#### EXTRACT
● ● ● ● ● ● ●

For those of us who have been watching closely, the events of the past few weeks were expected. Trump promised his base that he would pack the federal courts with extreme judges, and he has done that. Politicians who have been plotting for years to ban abortion in the United States have promised to move outrageous and unconstitutional laws through their states to challenge Roe v. Wade, and they've done that, too. And now opponents of Roe, a decision that has been settled law for nearly 50 years, are prepared to take these state laws to a Supreme Court that Trump has swung to the right in anticipation of this very moment.
While this has been happening, Trump has been riling up his campaign crowds with lies and misinformation. Politicians pretending to be medical experts and scientists demonstrate daily, on TV and in legislative chambers, just how little they actually know.

● ● ● ● ● ● ●

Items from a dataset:

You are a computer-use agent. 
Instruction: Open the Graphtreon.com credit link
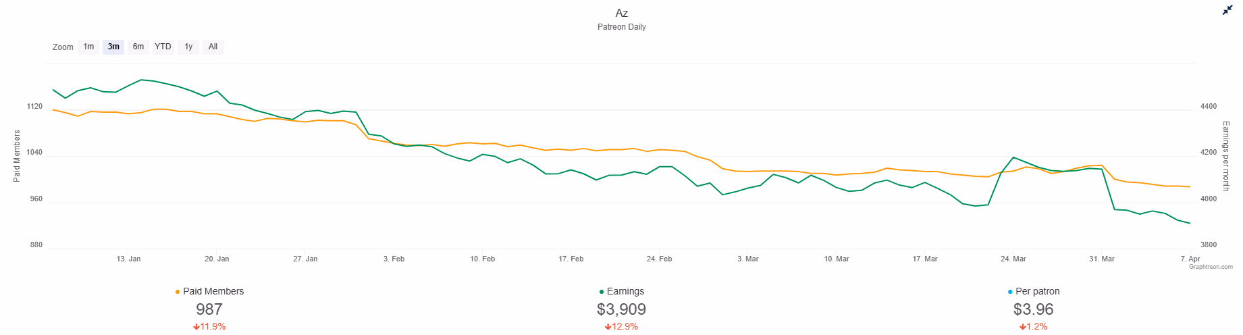pos(1211,267)
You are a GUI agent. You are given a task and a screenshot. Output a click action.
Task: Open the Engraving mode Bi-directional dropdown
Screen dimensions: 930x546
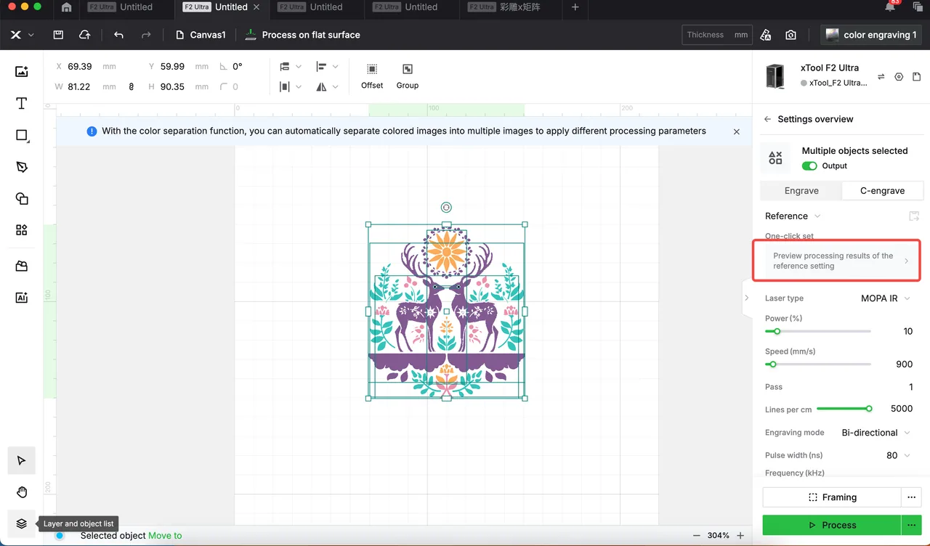(x=876, y=433)
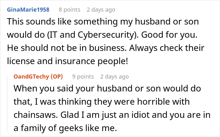The width and height of the screenshot is (220, 137).
Task: Visit the OandGTechy username link
Action: [31, 77]
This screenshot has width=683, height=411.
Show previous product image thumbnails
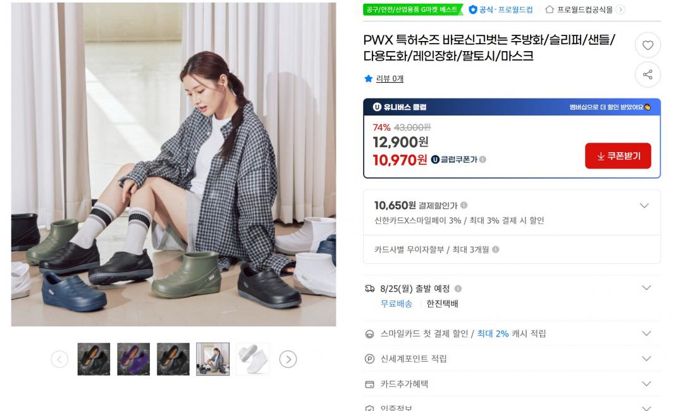pos(59,359)
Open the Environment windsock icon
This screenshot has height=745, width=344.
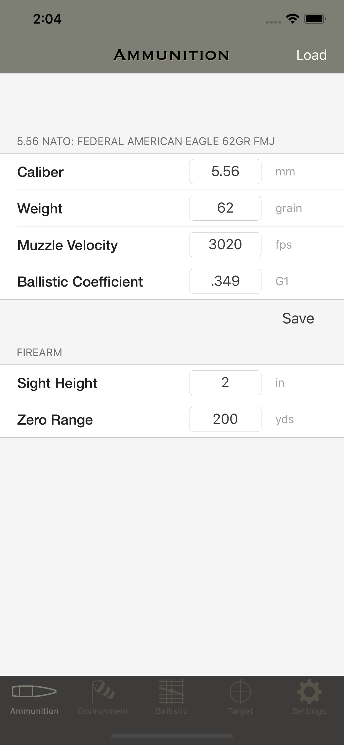click(103, 691)
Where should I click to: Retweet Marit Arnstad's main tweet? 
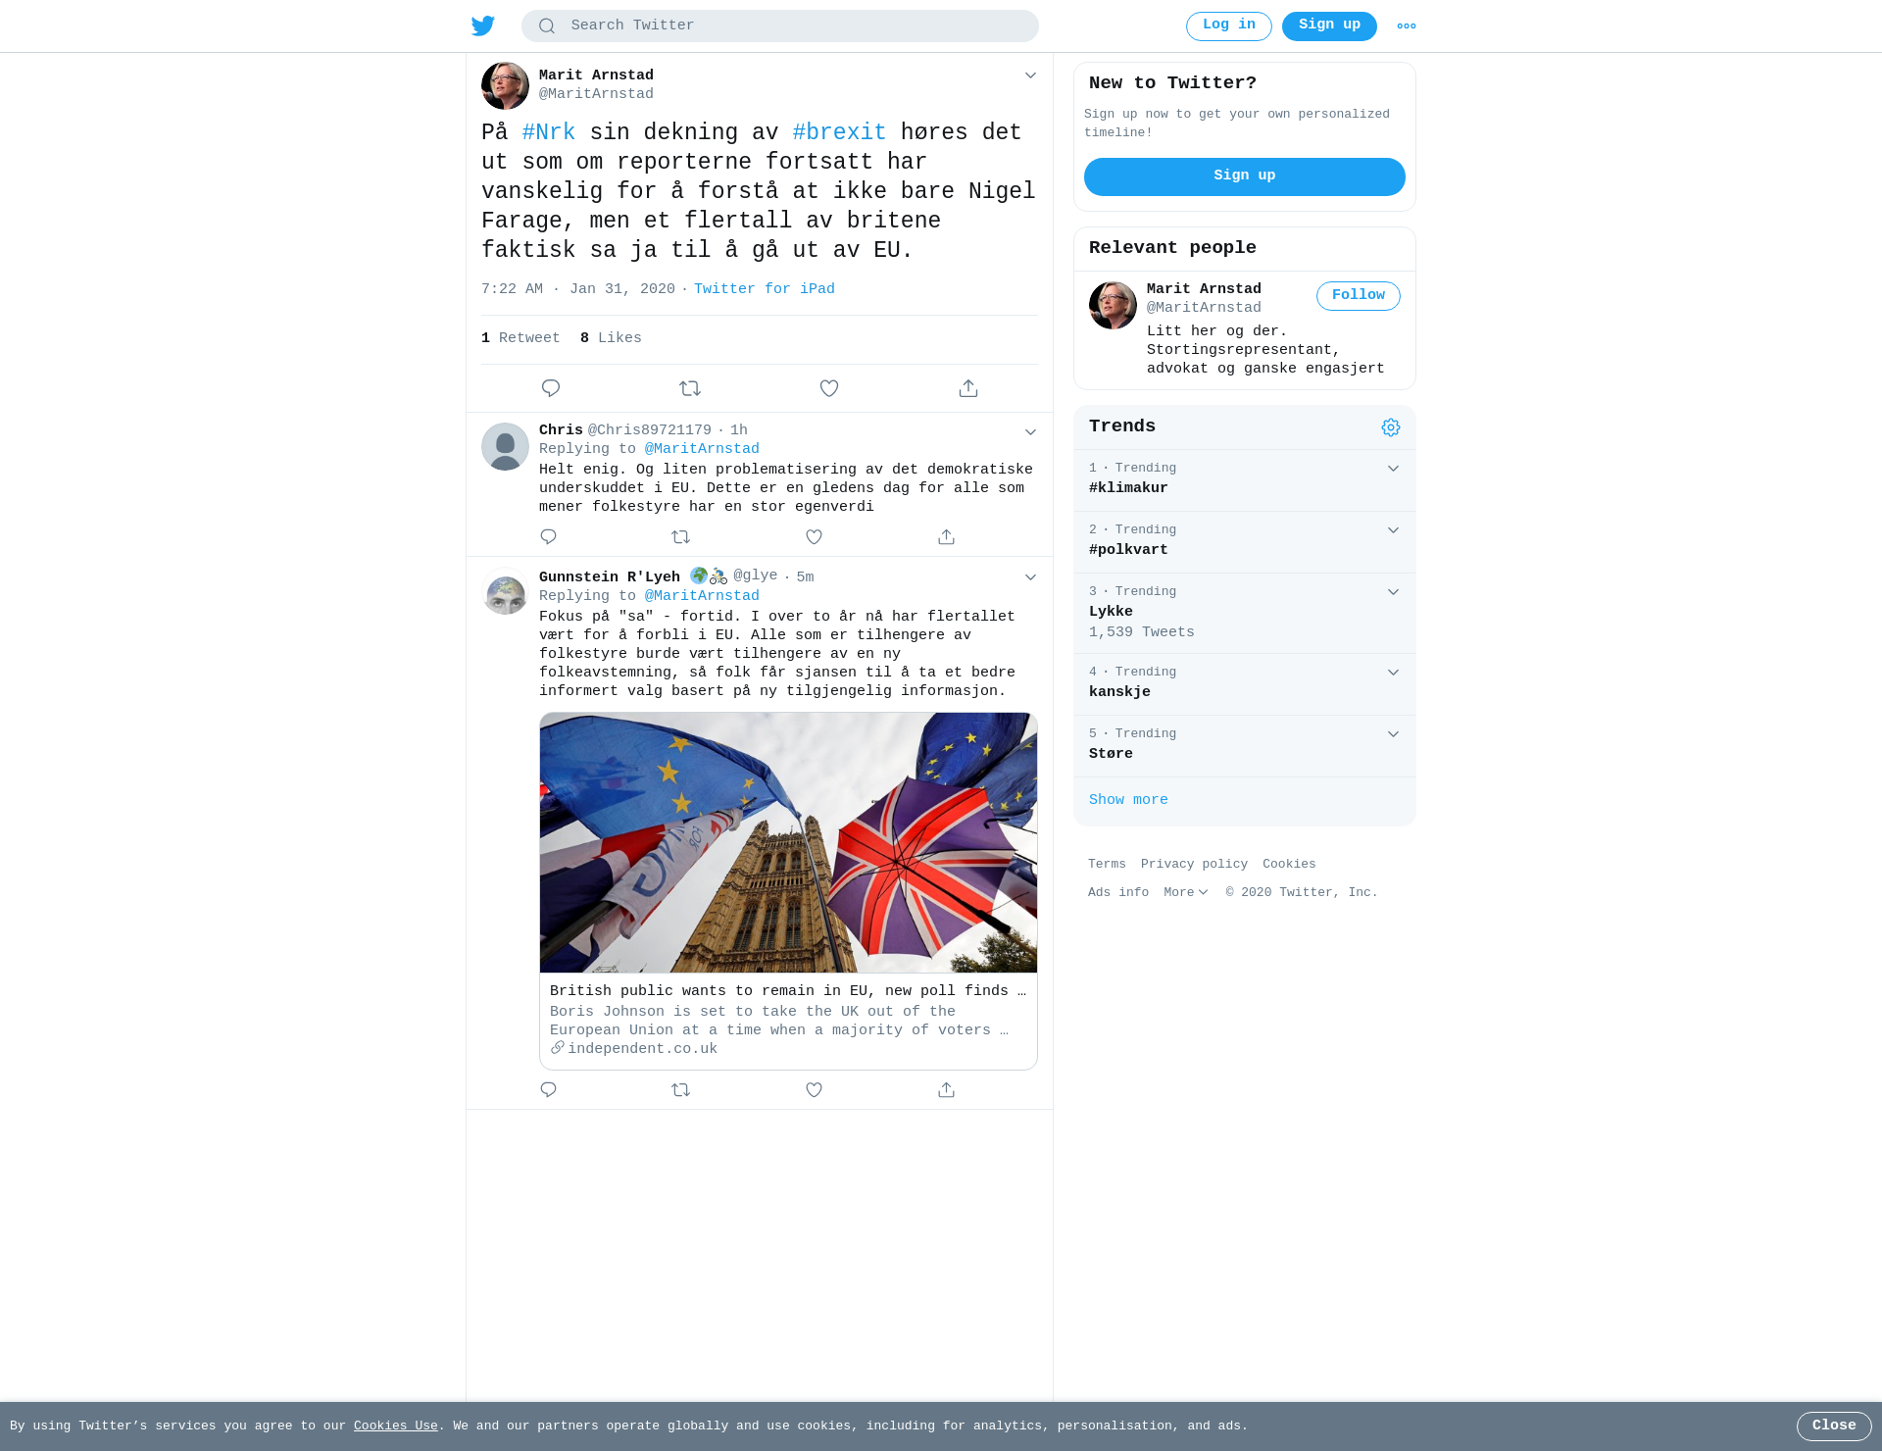690,388
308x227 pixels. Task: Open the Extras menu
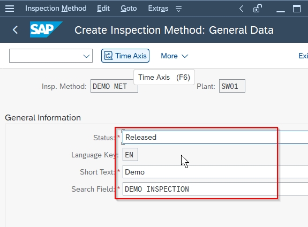click(158, 8)
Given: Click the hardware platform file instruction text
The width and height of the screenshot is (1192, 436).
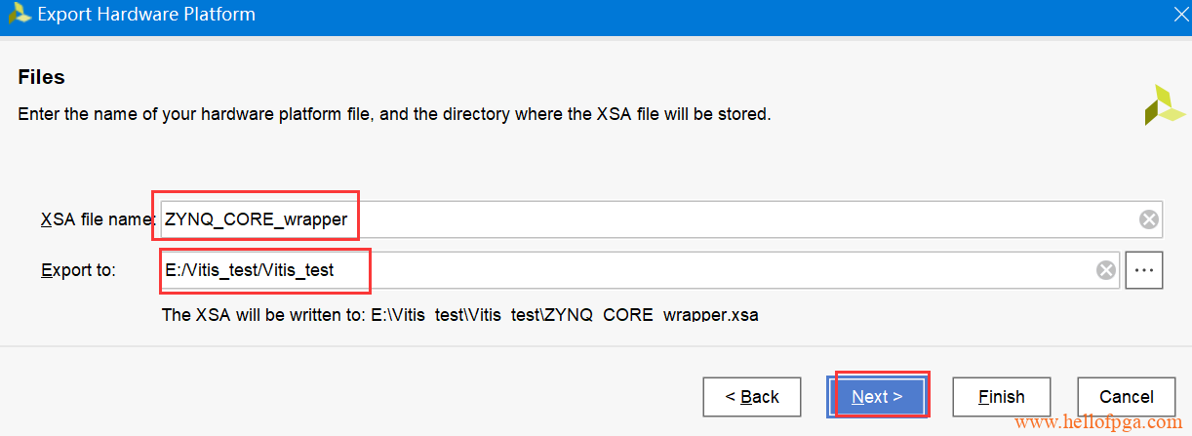Looking at the screenshot, I should pyautogui.click(x=394, y=114).
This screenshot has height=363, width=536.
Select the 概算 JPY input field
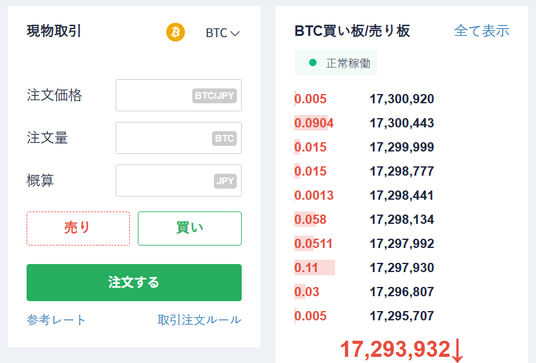pos(179,181)
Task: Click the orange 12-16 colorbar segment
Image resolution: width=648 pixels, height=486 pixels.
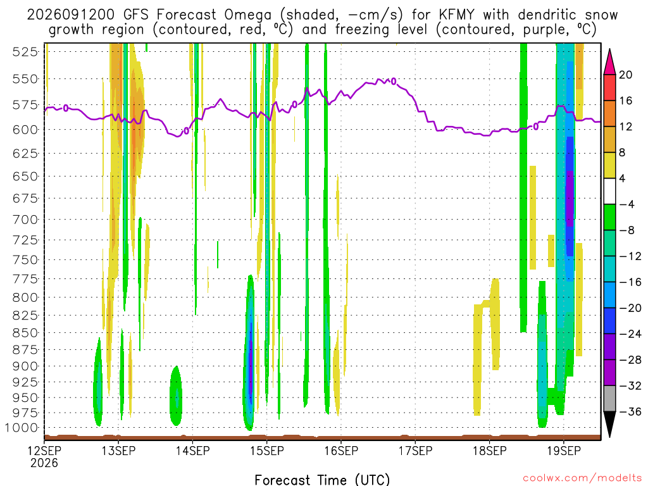Action: click(609, 114)
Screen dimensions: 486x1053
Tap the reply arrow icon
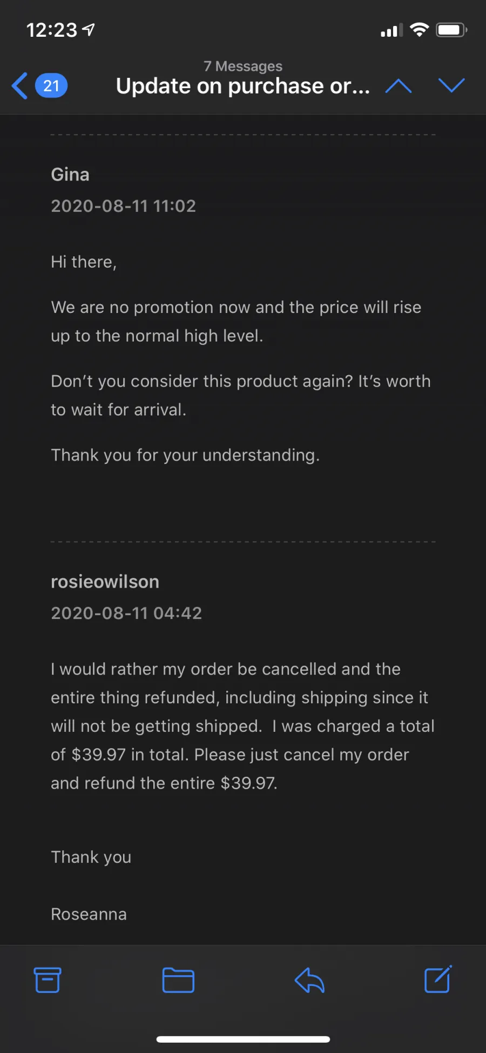tap(309, 980)
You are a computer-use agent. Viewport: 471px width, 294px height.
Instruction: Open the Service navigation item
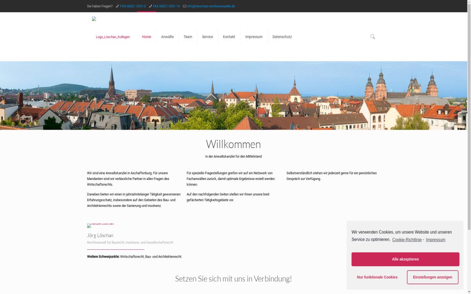(x=207, y=37)
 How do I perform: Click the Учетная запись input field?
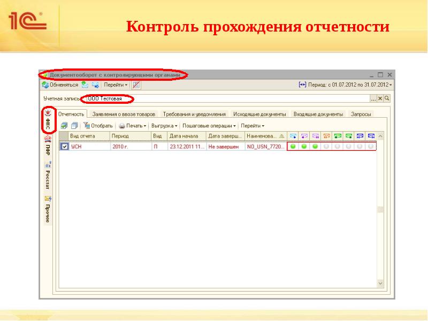coord(225,98)
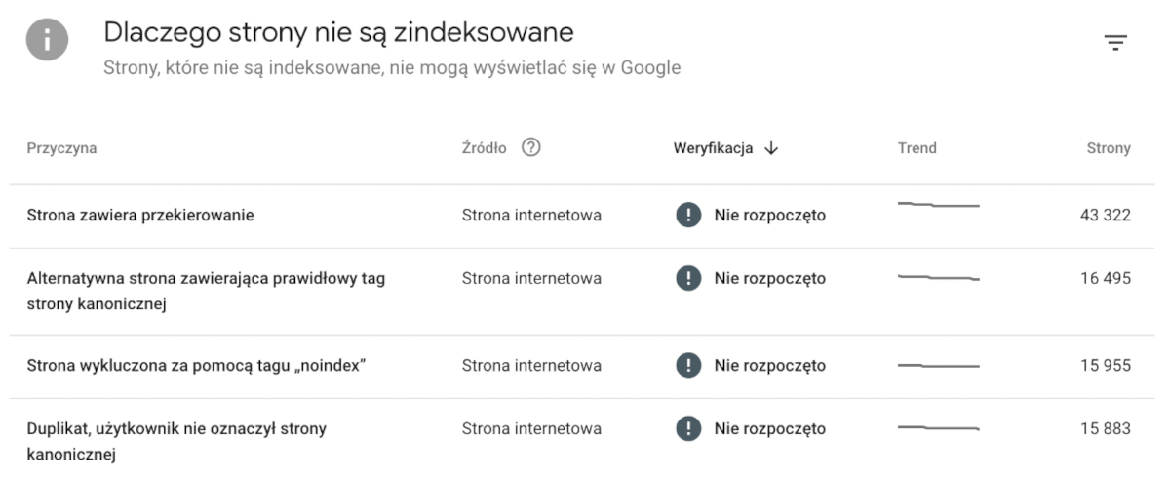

● ● ● ● ● ● ●

#### TASKS TO COMPLETE
1. Rewrite the part of the abortion text between "For those of" and "this very moment.", inclusive, swapping "Supreme Court" for "high court".
2. According to the abortion text, for about how long has Roe v. Wade been settled law?

#### SOLUTIONS BY TASK
1.
For those of us who have been watching closely, the events of the past few weeks were expected. Trump promised his base that he would pack the federal courts with extreme judges, and he has done that. Politicians who have been plotting for years to ban abortion in the United States have promised to move outrageous and unconstitutional laws through their states to challenge Roe v. Wade, and they've done that, too. And now opponents of Roe, a decision that has been settled law for nearly 50 years, are prepared to take these state laws to a high court that Trump has swung to the right in anticipation of this very moment.

2. Nearly 50 years.